I gulped. Kang is over two thousand years old? Holy fucking shit.
Pierce straightened and cast a mocking glance at Kang’s still form. “He’s a bit older than seventy, I’d say.”
“How old are you?” I blurted.
He slid a look to me. “I was born in the Emirate of Cordoba. I don’t know my exact birth year, but my best estimate is somewhere around the Year of Our Lord 760.” His mouth crooked. “I was an old man of perhaps four decades when Kang turned me.”
He pivoted and strode to the door, leaving on a perfect dramatic note.
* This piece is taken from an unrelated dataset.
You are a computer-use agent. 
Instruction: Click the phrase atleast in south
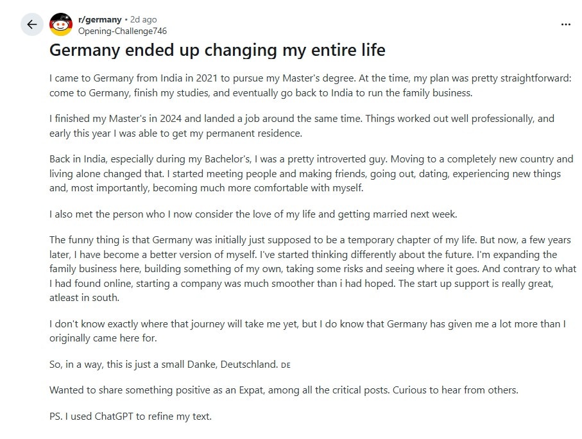[84, 298]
Until I ruined it. “Hang on, Pierce. Something doesn’t make sense.”
Pierce stopped, then slowly turned back to me, a thin smile on his face and annoyance in his eyes. “Yes, Angel?”
I stood and folded my arms over my chest in a mock-Pierce pose. “If Kang is so old, then he has the mature zombie super senses, right?”
His head dipped a couple of millimeters. “Kang is indeed a mature zombie.”
“Then how did Ed Quinn get the jump on him to chop his head off? Kang would’ve smelled him coming and known he was up to no good.” A rush of exultation flooded me. “That’s what you want to know, isn’t it! You want to ask him how Ed managed it so you can defend against it!”
The amusement returned to Pierce’s eyes. “Kang was tranqed first, just enough to dull his senses.”
My exultation popped like a soap bubble. “Oh.”
His smile widened. “I’d wondered the same thing, so I asked Quinn.”
“Right.” I fought back a scowl. Of course he would ask Ed. Want to know how someone was murdered? Ask the murderer.
“He informed me Kang was staggering down the corridor and didn’t hear him come in.” Pierce looked positively elated as he stomped my theory into dust. “Quinn thought he was drunk. I knew that wasn’t possible and believed a tranq was to blame. Dr. Nikas confirmed my hunch by finding traces of zombie tranquilizer compound in Kang’s neck tissues.”